**Requirement**
Copy out word for word the lines of the data below, beginning at the line that contains "Choose Go to details in context menu" and continuing through the end of the data. Leave the pictures out of your answer.

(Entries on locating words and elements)
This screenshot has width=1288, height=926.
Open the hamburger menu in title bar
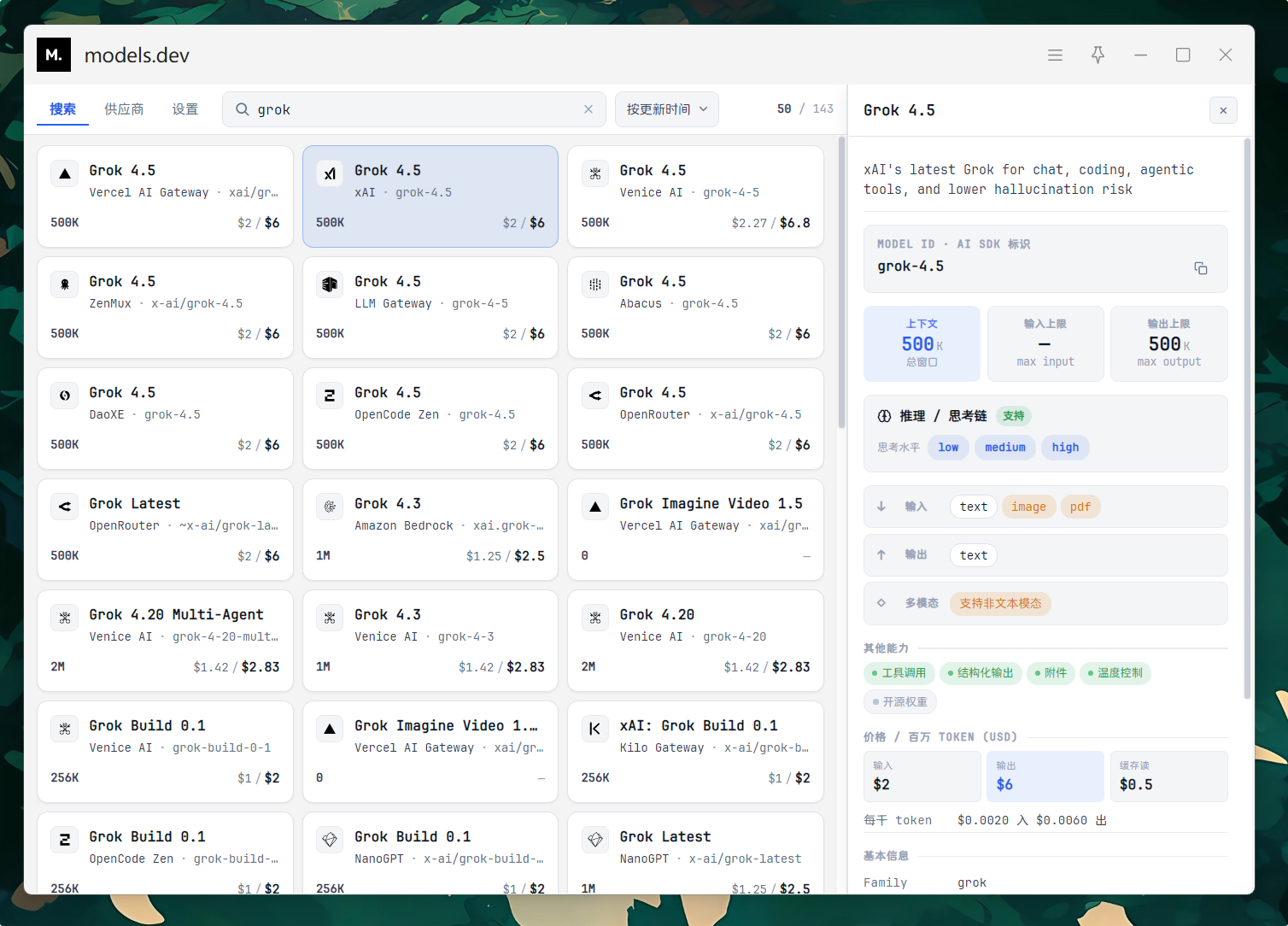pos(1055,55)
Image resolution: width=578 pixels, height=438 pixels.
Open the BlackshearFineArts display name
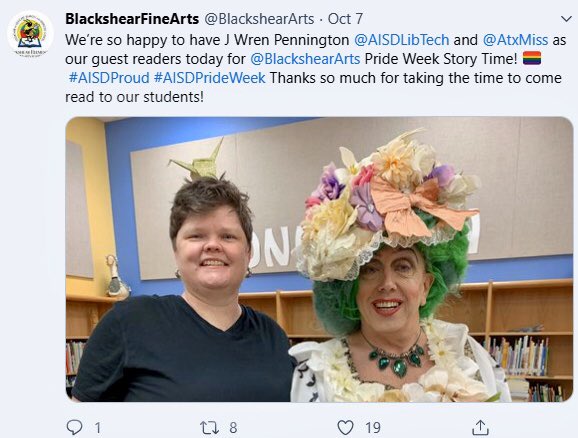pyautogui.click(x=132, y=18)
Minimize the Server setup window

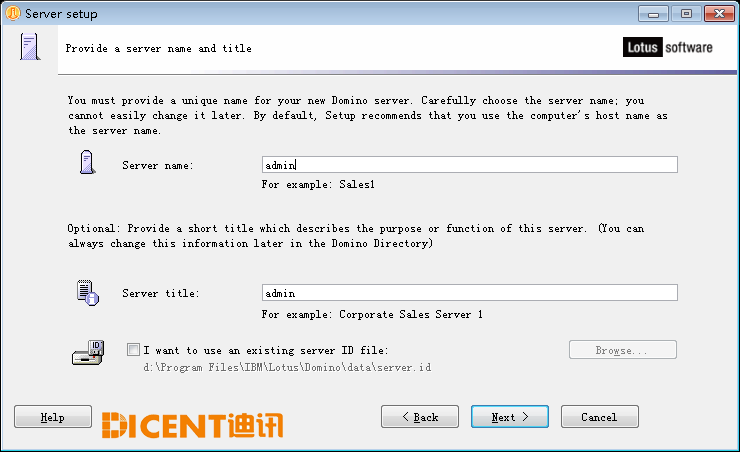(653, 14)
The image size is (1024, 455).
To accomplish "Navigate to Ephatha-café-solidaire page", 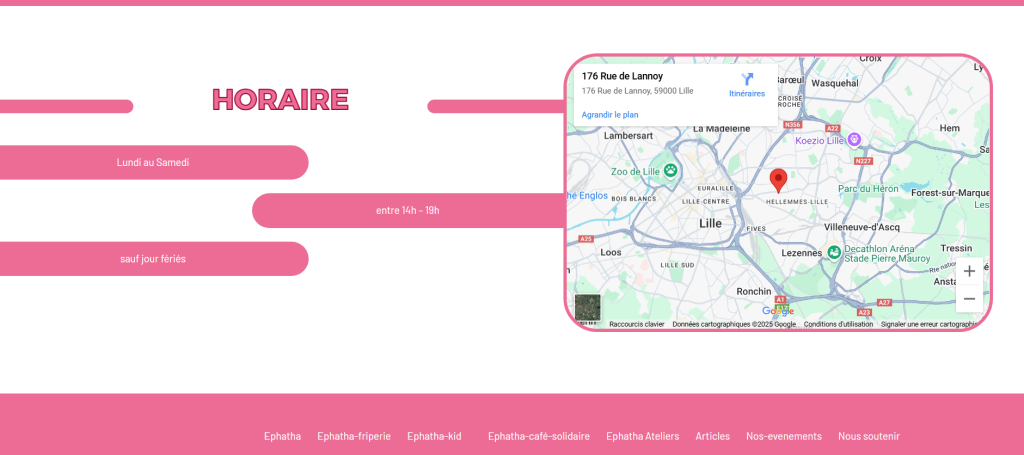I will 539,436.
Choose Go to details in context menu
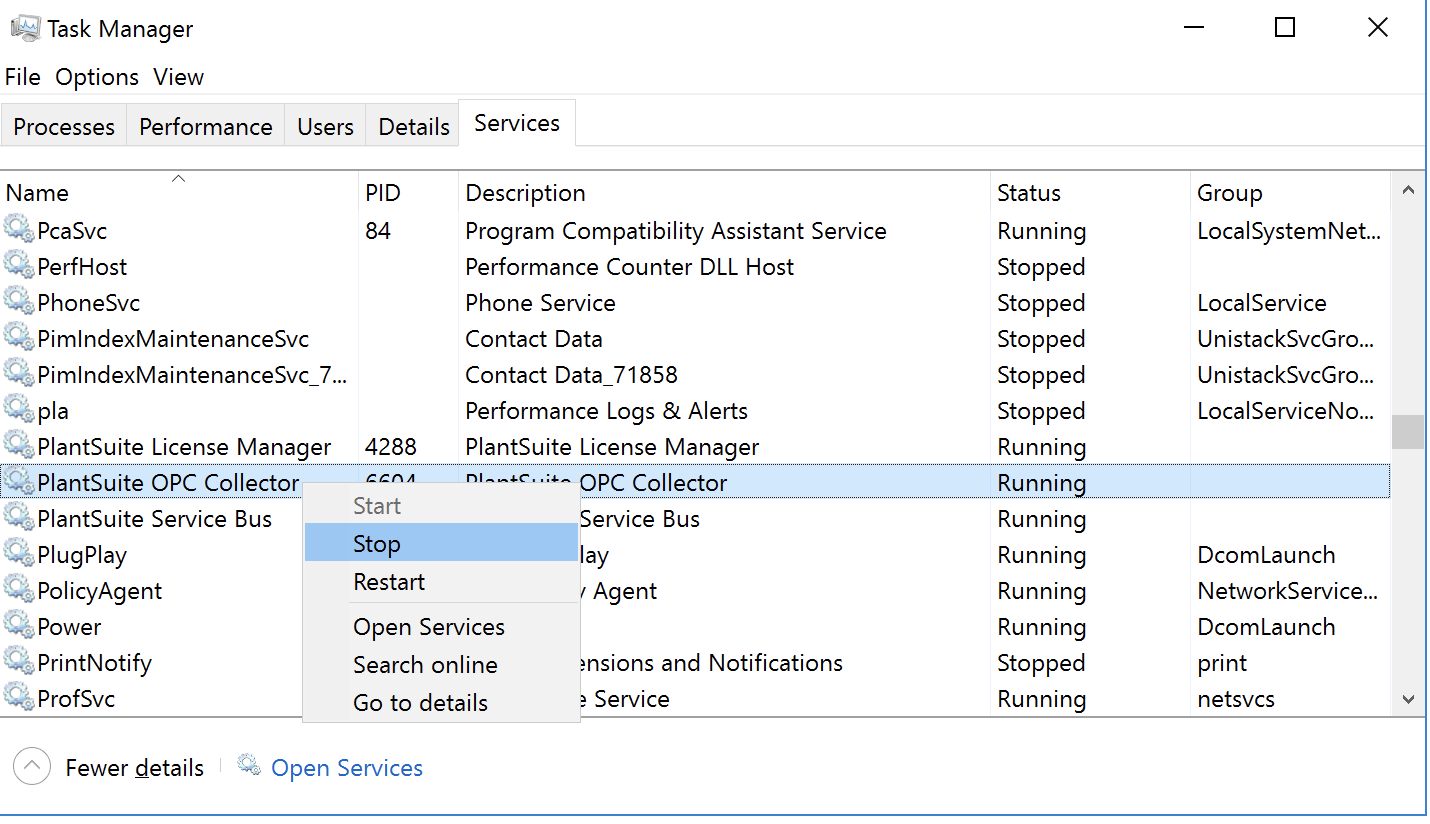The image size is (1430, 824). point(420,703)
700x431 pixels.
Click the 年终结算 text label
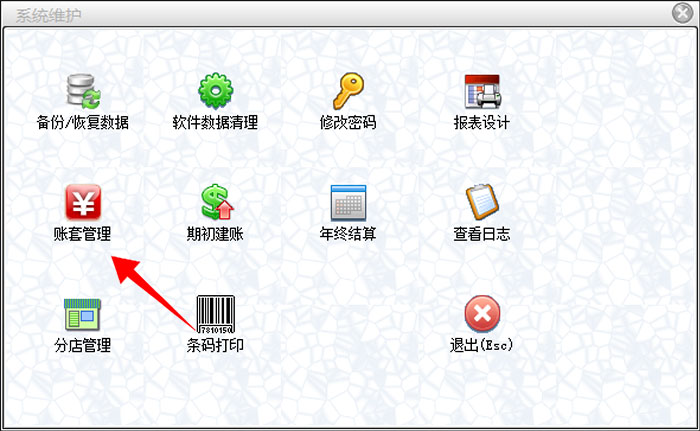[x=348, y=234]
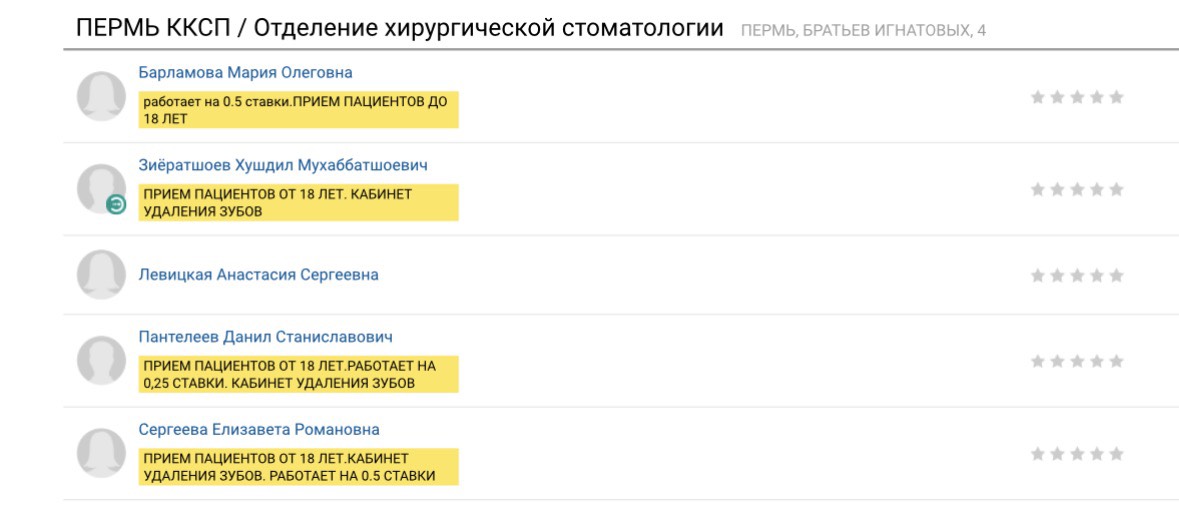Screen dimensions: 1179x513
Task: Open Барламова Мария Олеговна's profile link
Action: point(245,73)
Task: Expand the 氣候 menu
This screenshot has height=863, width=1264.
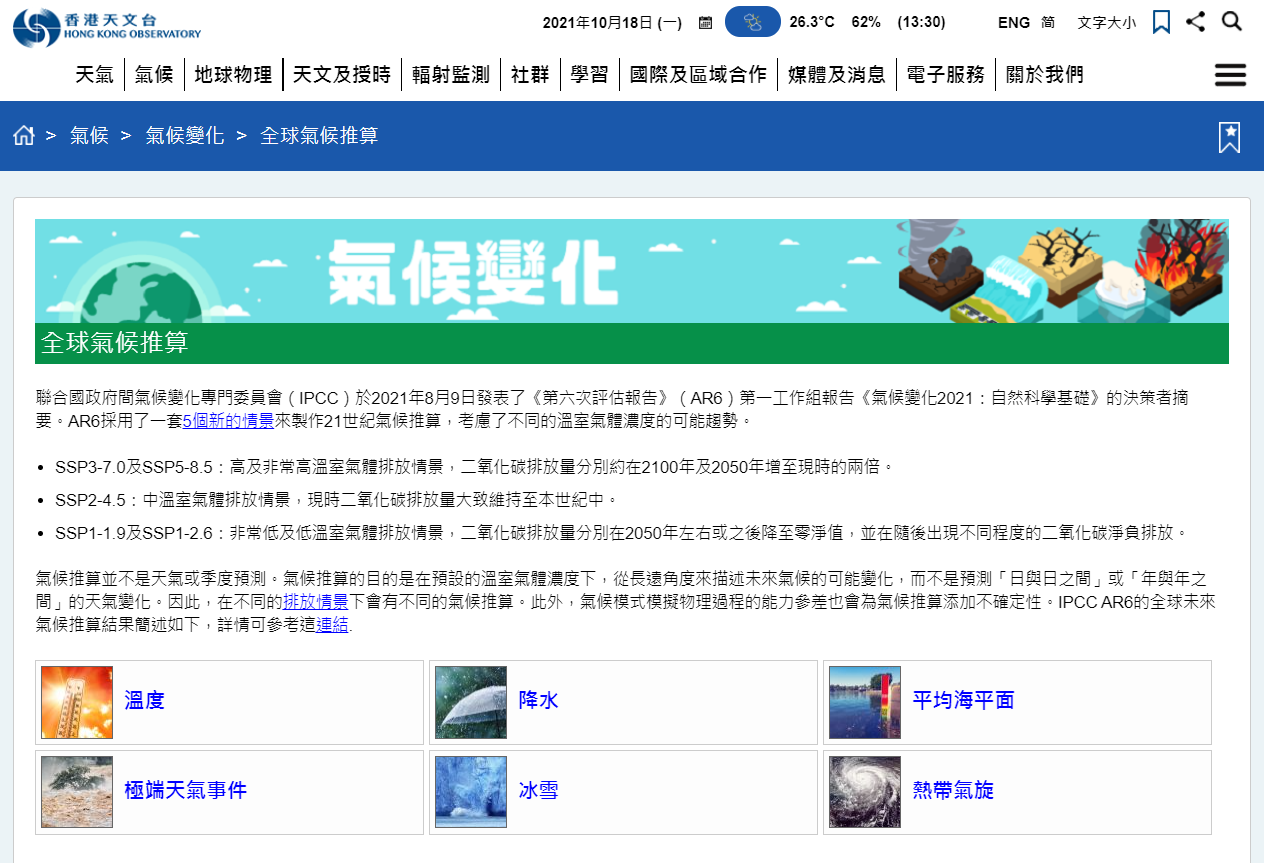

**Correct result**
Choose Go to details in context menu
The image size is (1430, 824). point(420,703)
700x431 pixels.
Click the 年终结算 text label
[x=348, y=234]
Screen dimensions: 1179x513
Task: Open Барламова Мария Олеговна's profile link
Action: point(245,73)
Task: Expand the 氣候 menu
This screenshot has height=863, width=1264.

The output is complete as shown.